THE ART OF POLITICAL BAD MANNERS

This column in the Telegraph of 29 July 2003 was about the war of words between Atal Bihari Vajpayee and Buddhadev Bhattacharjee after the Prime Minister criticized the performance of the chief minister's CPM government in his address to the 150th anniversary conference of Bengal Chamber of Commerce.

Keep it cool, Bengalis!


The Prime Minister could not have wished for a better response to his remarks in Calcutta on West Bengal’s poor economic record. The chief minister, at whom the comments were directed, listened quietly like a mouse. He gave the Prime Minister a monopoly of the sound waves; it was translated into a monopoly of media headlines the next day. Then the lion within the chief minister woke up. He barged into a meeting, screeched to a full stop and launched a scathing counterattack. The theme was that in some respects West Bengal had done quite well.
The merits of the debate do not concern me at the moment. It is the tactics that are important. The PM spoke at an occasion that was bound to be covered by the national media; so his words reached smirking Tamils, Kannadas, Gujaratis and Punjabis. The CM chose a place where some local reporters were present; so whilst his remarks got top billing in Calcutta, they barely managed the bottom of page 11 in national newspapers. And he made a surprise attack: the journalists had not expected him to grow muscles so suddenly and to show them off at that point. So they had to scramble inside their back pockets and scribble up his reports on whatever paper they found there. One even wrote everything down on a visiting card; no wonder his report was based more on imagination than on what the CM really said. To put it briefly, the CM was maladroit.
And who are the adroit West Bengal politicians? Jyoti Basu is a great speaker, but he never misses a chance to make his distaste for the Delhi rulers clear. Ashim Dasgupta is a good rhetorician (I have heard that he was once a good economist, but I have not come across any signs of it); but he harangues. And Somnath Chatterjee makes buildings quake. If I wanted Rs 5 billion for jute mills, these are not the persuaders I would unleash on the center.

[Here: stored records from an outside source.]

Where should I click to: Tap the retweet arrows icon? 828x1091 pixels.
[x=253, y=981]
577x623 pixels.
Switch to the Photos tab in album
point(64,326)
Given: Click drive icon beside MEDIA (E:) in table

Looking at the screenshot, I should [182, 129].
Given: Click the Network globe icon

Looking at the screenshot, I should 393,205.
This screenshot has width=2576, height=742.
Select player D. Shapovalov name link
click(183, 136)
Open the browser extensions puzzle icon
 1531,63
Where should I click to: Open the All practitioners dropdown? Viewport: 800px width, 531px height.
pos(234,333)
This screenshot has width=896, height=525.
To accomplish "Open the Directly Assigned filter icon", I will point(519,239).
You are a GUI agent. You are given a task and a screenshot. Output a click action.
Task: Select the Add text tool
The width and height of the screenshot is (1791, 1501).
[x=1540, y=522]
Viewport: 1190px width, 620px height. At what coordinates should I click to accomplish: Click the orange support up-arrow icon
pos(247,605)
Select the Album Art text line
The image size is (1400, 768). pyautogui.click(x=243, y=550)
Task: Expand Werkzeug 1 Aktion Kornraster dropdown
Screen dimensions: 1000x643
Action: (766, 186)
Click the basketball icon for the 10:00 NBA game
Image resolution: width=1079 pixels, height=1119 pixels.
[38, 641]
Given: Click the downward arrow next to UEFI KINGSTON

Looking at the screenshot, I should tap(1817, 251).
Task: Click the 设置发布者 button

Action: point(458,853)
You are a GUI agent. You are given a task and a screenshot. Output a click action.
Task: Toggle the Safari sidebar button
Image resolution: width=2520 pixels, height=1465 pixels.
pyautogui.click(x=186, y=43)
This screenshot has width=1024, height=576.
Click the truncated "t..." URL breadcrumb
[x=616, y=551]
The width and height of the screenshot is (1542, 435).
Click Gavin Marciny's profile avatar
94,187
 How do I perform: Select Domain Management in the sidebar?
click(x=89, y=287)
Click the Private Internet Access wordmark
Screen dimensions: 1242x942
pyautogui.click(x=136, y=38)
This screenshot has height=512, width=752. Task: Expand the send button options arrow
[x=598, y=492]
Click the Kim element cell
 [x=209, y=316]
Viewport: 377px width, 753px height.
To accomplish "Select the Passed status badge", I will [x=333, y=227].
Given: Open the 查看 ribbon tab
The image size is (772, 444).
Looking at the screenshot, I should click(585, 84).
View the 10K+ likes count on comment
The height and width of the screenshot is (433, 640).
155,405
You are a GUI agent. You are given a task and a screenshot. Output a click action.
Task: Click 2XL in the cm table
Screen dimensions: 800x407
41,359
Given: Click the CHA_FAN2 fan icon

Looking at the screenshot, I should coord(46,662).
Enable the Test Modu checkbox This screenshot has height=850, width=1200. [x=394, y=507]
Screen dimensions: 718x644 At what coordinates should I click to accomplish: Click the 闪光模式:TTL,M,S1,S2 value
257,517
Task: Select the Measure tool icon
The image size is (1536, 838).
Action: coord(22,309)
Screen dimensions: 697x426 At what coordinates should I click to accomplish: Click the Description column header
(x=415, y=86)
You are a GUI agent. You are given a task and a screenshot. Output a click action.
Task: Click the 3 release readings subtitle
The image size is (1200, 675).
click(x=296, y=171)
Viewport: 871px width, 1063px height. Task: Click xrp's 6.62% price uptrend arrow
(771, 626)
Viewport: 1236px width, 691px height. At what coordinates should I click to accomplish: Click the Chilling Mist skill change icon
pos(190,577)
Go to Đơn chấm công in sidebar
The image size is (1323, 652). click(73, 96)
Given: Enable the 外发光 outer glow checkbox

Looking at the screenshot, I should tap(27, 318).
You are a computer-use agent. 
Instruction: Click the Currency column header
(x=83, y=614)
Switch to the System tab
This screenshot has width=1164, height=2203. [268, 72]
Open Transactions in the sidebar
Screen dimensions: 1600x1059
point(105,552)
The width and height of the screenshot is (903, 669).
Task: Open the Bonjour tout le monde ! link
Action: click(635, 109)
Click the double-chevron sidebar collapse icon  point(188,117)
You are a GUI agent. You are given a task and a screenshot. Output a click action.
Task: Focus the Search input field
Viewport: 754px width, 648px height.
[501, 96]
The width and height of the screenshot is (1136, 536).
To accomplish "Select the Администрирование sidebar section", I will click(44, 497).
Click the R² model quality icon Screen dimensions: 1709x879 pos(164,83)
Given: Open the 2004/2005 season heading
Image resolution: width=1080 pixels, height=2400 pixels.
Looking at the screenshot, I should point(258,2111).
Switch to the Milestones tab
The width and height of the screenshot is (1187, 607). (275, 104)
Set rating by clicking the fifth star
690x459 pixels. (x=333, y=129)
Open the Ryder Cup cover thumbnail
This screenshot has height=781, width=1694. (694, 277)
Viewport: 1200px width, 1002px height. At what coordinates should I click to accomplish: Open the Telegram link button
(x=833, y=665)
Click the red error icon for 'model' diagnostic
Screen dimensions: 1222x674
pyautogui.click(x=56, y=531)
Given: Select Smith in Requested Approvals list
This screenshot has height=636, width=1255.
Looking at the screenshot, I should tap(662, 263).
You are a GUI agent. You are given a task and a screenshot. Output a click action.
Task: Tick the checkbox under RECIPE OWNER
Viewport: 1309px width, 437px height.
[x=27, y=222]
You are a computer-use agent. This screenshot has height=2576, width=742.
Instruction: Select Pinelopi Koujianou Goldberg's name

Who else? I guess I am closer to West Bengal than most other foreigners; but I cannot think of a third. Although they call themselves communists, the CPM leaders run a pretty feudal government in West Bengal. The leader speaks; the rest gulp. A leader emerges from these communist masses once in thirty years; for the rest of the time, the masses scurry about like mice. I believe Sonia learnt to hold her biannual jamborees from CPM, which has been having them for decades. But the use she puts them to is quite different from theirs. She actually sits there most of the time and listens; outside the meeting she talks to many. The Congress meetings are consultations; although most of the time is taken by boring, hagiographic speeches, Sonia still has been trying to give the meetings an agenda and a structure. The chief ministers have to explain and justify what they have achieved. They have to listen to others who have done better. If one looks at the successive conferences, one can see that the Congress is very slowly turning into a learning organization. Although the CPM has been following the process far longer than the Congress, it has made no difference to how it has governed West Bengal.